Time-Based — Circuit Breaker

Overview

What this concept solves

Time-Based is Count-Based's twin, with one critical change: the window is sized in seconds, not call count. Every call is stamped with its arrival time. The breaker only looks at calls newer than now - windowSeconds. Old calls don't have to wait for new ones to push them out — they age out by themselves.

Implementation is almost always bucketed: instead of storing every call's timestamp, the breaker maintains an array of one-second counters (or a similar fine grain) and rotates them. Hystrix did this with ten 1-second buckets; Resilience4j's TIME_BASED window does the same. The bucketing keeps the bookkeeping O(1) per call regardless of traffic volume.

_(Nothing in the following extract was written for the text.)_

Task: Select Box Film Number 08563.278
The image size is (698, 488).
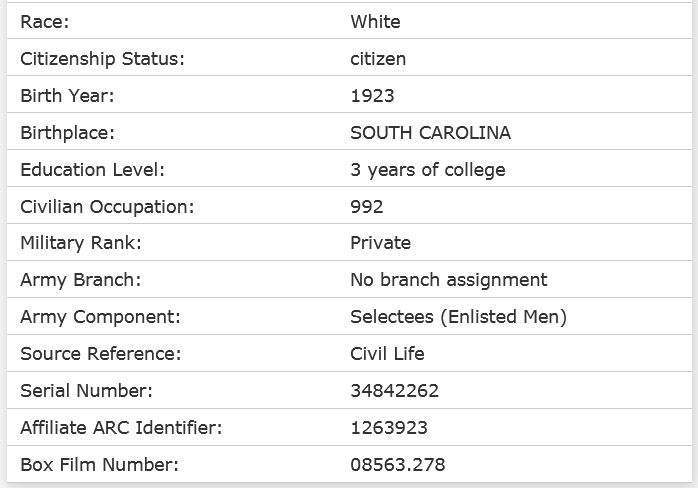Action: tap(398, 465)
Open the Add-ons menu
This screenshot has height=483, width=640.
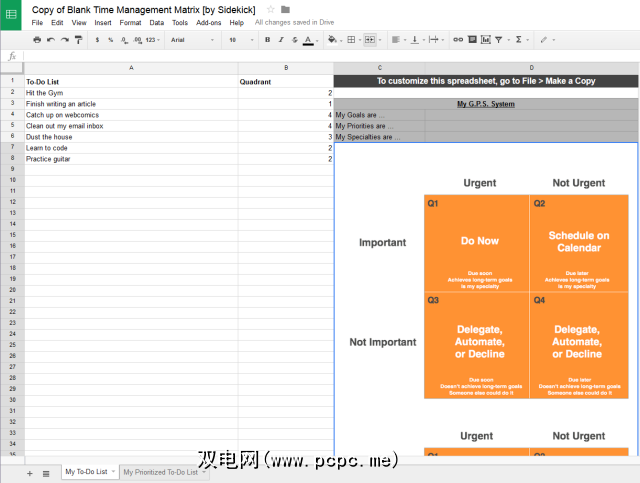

The payoff is self-recovery during quiet periods. If your service was failing badly but stops getting traffic for a few seconds, those failed calls quietly drop out of the window and the breaker un-trips itself — no probing needed. The price is slightly more bookkeeping per call.

Mechanics

How it works

The trip rule

Maintain a window of the last W seconds of call results — typically as W one-second buckets, each holding (ok count, fail count).
On every call, increment the bucket for floor(now / 1s) and let older buckets age out as time advances.
Compute the failure rate across all buckets currently inside the window.
If the rate is at or above the threshold and there are enough samples, trip.
OPEN and HALF-OPEN behave exactly like Count-Based: cooldown, then a small number of trial calls decide.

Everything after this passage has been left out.